**Problem details:**
Before copying, remove every picture, and then repeat all entries below precisely as written.

Saved entries:
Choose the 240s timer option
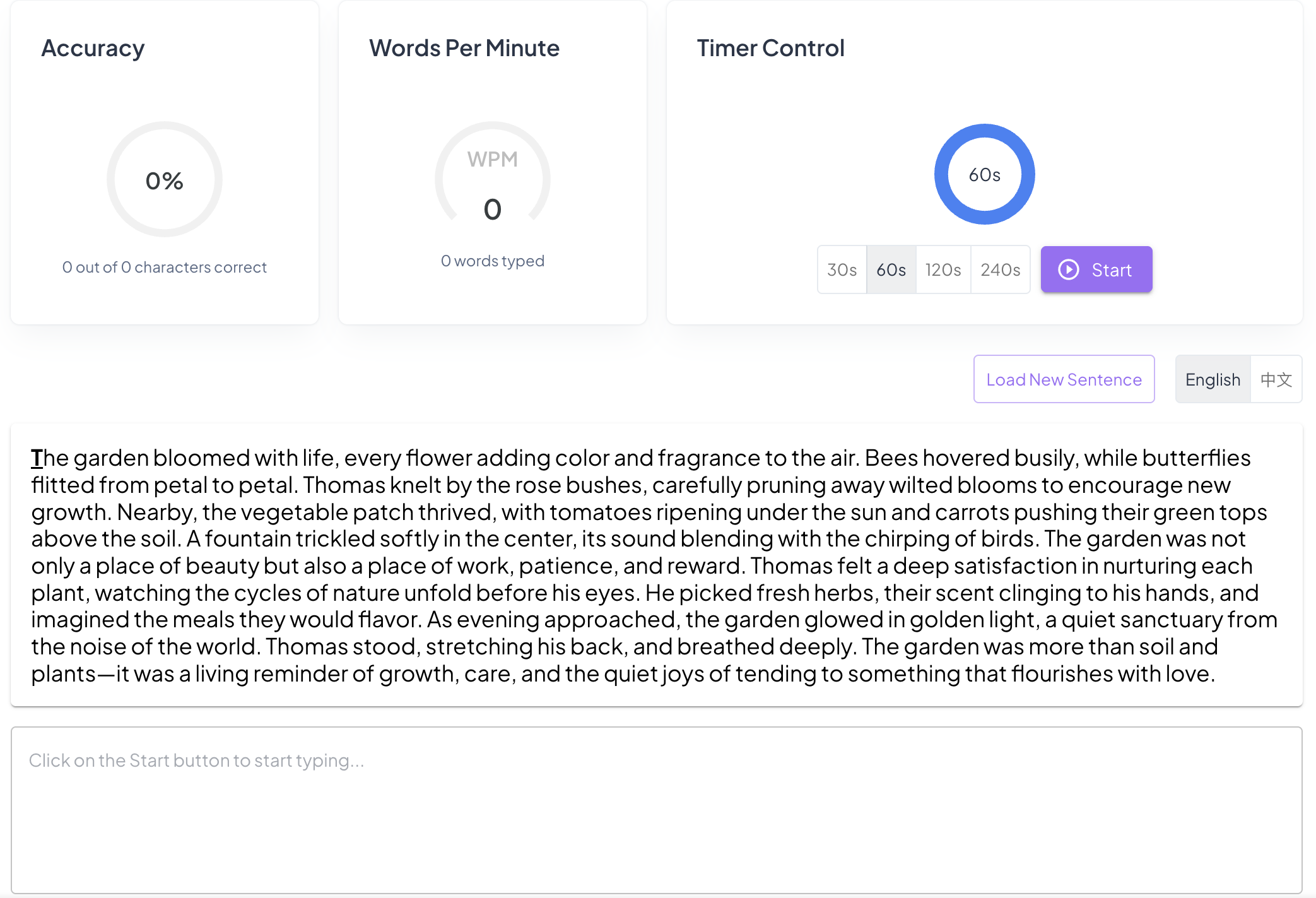1316x898 pixels. pyautogui.click(x=1000, y=269)
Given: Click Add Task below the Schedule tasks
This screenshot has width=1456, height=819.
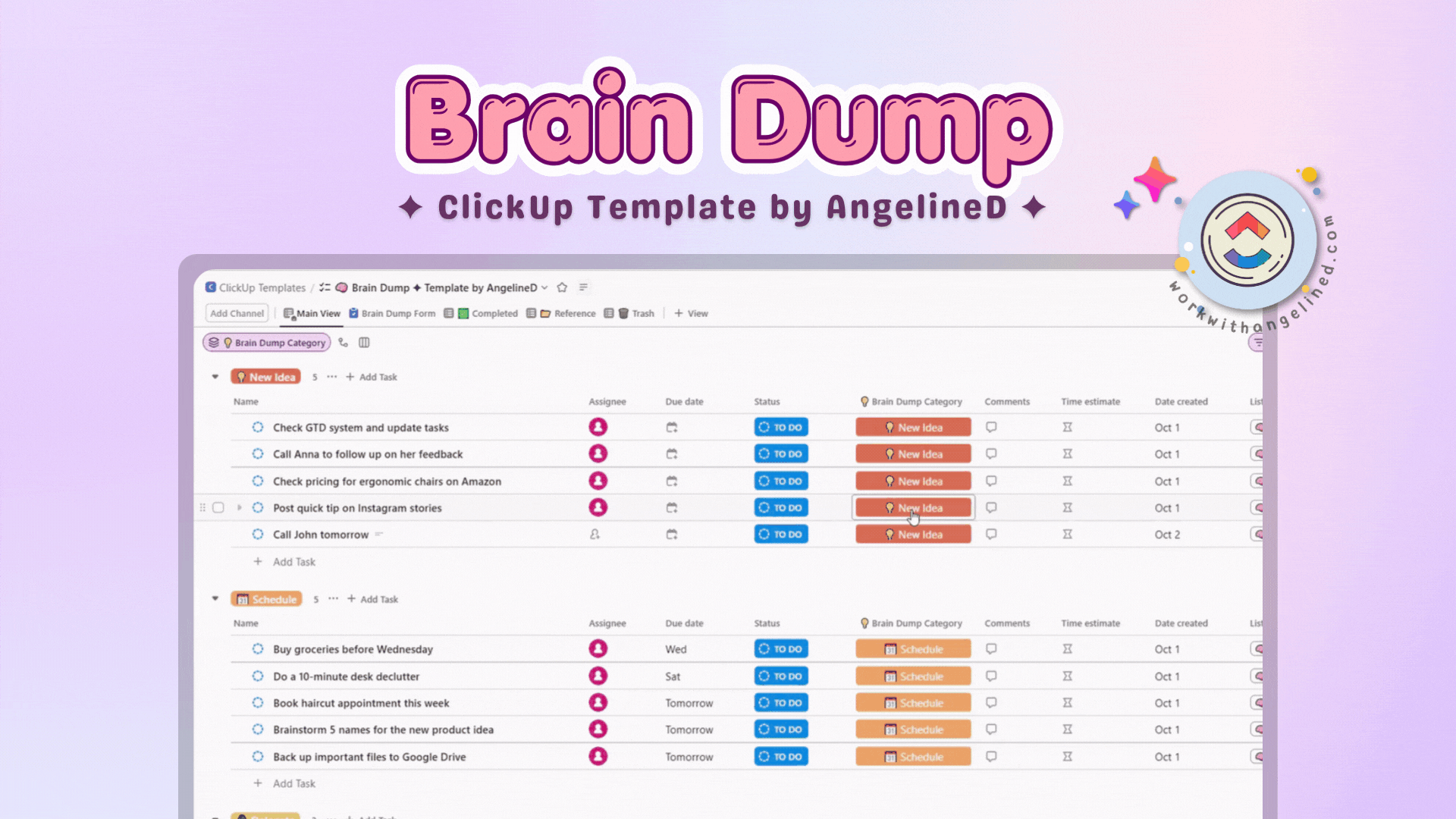Looking at the screenshot, I should coord(293,783).
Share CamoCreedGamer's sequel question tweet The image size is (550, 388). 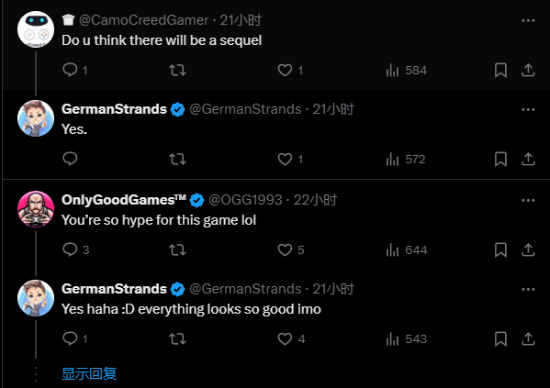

**Completed exercise:**
Choose the 240s timer option
1316x898 pixels. pyautogui.click(x=1000, y=269)
Given: Click Add Task below the Schedule tasks
This screenshot has width=1456, height=819.
Looking at the screenshot, I should coord(293,783).
Share CamoCreedGamer's sequel question tweet The image size is (550, 388). 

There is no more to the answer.